Um plano de estabilização depende não apenas dos instrumentos de política econômica adotados. Depende também do ambiente institucional dentro do qual as medidas anti-inflacionárias são postas em prática.
Na semana passada descrevi as distorções introduzidas pela utilização de índices de custo de vida como indexadores. São coisas diferentes, que atendem necessidades distintas. O uso de índices de custo de vida como indexadores carrega a inflação passada para as correções futuras de preços. Em outras palavras, tornam necessárias medidas contracionistas mais profundas para debelar a inflação, além de reduzir salários reais e aumentar as margens de lucro.
Outra característica institucional que neutraliza a efetividade da política anti-inflacionária é a existência de moeda indexada, consubstanciada nos mercados de overnight. Já expus esta tese em outras ocasiões — não creio que tenha sido os outros economistas como Fernando de Hollanda e Álvaro Zini também esposam teses semelhantes.
O mercado de overnight deveria existir apenas para as operações bancárias, não sendo permitidas para o público em geral. Isto porque o over permite a criação endógena de moeda, e consequentemente dificulta o uso da política monetária. Para neutralizar o aumento automático da liquidez gerada no over, o governo é forçado a aprofundar a contenção monetária, elevando os juros muito além do que seria necessário, caso não houvesse moeda indexada.

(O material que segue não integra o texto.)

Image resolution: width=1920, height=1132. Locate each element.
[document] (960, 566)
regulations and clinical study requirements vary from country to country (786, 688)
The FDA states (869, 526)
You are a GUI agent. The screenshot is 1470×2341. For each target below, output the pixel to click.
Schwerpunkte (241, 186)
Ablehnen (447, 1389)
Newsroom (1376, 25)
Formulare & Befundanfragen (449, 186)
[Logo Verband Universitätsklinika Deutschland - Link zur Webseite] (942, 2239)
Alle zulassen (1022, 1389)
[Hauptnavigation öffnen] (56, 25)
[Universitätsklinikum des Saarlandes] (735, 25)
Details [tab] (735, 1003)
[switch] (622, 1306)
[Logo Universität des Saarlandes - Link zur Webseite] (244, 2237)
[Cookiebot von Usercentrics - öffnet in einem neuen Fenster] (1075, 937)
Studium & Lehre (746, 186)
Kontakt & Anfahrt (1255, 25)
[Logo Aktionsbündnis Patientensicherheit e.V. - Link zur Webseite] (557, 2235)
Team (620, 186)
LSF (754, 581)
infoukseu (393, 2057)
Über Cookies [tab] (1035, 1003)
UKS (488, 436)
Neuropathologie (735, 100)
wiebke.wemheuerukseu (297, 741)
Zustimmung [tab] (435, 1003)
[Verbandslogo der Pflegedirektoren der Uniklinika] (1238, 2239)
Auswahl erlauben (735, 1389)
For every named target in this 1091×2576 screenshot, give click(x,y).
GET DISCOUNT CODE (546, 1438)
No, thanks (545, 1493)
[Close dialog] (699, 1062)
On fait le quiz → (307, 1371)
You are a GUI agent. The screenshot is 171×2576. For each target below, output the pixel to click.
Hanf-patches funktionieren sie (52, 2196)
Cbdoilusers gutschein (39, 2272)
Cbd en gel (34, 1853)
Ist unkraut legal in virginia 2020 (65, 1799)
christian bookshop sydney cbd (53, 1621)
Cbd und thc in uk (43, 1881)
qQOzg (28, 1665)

O impacto distributivo desta política é evidente. Os detentores de moeda indexada estão em realidade obtendo das autoridades monetárias recursos de liquidez imediata a custo negativo, ao passo que os que dependem de crédito são punidos por juros exageradamente elevados. Aprofunda-se a recessão, já que os detentores de liquidez não se sentem estimulados a transformar sua liquidez em investimentos, os tomadores de crédito são elevados à insolvência, e os custos financeiros explodem desnecessariamente.
Esta é uma reforma estrutural inadiável para se controlar de vez a inflação no Brasil. A manutenção de liquidez imediata deve implicar custo positivo para os que a desejem. Apenas os que abdiquem de liquidez devem ser remunerados mediante a compra de títulos financeiros de médio e longo prazos.
Marcos Cintra Cavalcanti de Albuquerque, doutor em Economia pela Universidade de Harvard (EUA).